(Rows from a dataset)
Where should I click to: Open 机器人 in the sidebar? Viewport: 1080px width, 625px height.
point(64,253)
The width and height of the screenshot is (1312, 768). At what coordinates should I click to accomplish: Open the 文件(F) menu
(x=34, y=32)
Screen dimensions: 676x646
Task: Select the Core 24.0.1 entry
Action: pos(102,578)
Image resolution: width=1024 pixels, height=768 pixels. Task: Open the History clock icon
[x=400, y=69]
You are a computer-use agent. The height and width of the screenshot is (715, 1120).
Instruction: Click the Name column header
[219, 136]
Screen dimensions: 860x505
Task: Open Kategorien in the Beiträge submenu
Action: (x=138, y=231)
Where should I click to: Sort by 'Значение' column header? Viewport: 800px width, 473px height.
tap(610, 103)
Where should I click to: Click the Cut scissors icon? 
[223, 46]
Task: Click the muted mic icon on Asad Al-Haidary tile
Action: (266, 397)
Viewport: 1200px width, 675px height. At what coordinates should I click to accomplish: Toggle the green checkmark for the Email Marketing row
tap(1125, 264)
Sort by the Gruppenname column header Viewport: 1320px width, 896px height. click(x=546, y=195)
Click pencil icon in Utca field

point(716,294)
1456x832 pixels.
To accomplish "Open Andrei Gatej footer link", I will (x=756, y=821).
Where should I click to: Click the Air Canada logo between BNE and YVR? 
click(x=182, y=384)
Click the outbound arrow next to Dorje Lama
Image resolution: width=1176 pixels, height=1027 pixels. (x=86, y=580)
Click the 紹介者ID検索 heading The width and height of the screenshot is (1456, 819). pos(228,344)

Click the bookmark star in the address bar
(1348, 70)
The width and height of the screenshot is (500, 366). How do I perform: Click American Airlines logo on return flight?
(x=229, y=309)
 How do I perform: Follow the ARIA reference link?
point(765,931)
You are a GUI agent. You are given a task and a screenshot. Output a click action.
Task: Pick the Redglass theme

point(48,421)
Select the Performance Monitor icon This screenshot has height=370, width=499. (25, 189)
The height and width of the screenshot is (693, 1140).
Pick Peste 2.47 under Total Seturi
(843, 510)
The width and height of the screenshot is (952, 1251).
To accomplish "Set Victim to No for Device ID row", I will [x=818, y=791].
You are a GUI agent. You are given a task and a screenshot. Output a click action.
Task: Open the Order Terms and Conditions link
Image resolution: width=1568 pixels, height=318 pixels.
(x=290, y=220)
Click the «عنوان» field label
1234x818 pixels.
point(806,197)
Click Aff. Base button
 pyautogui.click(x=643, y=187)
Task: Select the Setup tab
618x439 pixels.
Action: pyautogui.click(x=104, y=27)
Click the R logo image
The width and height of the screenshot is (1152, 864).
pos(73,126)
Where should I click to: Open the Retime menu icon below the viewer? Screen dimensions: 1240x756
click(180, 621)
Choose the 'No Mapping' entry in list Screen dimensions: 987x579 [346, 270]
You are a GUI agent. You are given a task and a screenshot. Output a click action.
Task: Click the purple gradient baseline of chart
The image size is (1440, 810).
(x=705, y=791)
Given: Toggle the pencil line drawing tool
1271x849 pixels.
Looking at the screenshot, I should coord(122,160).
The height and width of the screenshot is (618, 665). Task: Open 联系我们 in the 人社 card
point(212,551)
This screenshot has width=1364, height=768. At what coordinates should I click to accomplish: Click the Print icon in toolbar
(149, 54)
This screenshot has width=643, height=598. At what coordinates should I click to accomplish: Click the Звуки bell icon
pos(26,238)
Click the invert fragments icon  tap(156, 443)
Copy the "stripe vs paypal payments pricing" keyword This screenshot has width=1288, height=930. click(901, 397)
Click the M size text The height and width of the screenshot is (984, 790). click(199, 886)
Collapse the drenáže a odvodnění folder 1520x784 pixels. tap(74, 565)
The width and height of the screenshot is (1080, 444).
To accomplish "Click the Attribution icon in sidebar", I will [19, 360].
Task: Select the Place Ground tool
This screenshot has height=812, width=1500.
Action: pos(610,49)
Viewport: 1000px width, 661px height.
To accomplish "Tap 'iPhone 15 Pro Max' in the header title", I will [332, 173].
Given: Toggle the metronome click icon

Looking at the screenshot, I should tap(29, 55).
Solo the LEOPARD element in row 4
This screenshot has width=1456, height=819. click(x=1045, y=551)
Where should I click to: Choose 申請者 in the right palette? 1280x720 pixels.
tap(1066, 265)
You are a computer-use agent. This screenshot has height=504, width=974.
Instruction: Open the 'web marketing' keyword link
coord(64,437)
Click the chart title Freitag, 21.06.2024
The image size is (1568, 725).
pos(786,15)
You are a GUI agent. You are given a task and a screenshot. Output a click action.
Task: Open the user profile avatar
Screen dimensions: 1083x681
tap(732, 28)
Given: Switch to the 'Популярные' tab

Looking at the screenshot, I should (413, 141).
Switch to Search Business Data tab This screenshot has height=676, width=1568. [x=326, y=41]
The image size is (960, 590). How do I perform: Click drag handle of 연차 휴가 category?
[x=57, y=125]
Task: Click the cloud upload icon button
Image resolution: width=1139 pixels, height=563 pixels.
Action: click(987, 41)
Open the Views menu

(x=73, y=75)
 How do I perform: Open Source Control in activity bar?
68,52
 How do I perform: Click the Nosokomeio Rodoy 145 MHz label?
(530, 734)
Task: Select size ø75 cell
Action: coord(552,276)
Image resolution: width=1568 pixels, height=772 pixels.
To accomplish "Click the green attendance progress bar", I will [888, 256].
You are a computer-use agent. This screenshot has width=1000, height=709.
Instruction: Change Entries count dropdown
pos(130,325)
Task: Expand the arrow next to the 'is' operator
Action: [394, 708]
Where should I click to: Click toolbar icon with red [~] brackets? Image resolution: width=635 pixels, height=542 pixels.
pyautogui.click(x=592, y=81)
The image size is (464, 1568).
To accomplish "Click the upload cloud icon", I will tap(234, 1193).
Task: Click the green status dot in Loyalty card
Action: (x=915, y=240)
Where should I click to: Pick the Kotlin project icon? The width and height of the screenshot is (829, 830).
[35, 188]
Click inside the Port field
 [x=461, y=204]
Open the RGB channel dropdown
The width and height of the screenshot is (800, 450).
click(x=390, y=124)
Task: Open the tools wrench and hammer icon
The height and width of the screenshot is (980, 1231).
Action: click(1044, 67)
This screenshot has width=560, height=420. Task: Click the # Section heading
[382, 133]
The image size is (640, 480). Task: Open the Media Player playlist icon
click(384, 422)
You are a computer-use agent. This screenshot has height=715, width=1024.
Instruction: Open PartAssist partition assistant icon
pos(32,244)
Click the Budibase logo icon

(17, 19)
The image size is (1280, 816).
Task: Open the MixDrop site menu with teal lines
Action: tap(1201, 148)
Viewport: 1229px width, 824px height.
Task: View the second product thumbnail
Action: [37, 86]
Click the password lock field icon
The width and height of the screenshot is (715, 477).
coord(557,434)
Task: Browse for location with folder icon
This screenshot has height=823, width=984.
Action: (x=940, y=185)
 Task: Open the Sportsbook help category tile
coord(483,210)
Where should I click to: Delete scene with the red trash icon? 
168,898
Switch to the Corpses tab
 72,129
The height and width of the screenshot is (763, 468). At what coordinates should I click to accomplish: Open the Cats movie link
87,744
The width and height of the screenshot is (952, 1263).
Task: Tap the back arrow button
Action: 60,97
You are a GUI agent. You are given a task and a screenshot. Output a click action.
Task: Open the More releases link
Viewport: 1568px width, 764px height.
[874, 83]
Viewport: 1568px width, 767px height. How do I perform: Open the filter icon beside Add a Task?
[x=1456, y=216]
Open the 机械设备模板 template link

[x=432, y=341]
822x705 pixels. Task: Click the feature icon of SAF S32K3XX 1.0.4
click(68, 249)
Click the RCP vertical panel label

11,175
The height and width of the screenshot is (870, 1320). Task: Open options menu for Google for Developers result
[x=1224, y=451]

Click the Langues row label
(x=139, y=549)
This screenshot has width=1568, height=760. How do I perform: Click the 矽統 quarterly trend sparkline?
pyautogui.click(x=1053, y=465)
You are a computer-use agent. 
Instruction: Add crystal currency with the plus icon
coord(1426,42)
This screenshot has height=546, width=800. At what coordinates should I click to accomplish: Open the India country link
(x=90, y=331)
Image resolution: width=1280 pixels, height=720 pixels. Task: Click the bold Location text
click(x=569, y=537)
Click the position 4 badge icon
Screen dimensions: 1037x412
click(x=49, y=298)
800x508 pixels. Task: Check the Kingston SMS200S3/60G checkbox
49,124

Work required: Copy the entries verbatim, from the line containing "The height and width of the screenshot is (763, 468)." through the line containing "Action: 60,97", with both of those lines included.

Result of this task:
The height and width of the screenshot is (763, 468). At what coordinates should I click to accomplish: Open the Cats movie link
87,744
The width and height of the screenshot is (952, 1263).
Task: Tap the back arrow button
Action: 60,97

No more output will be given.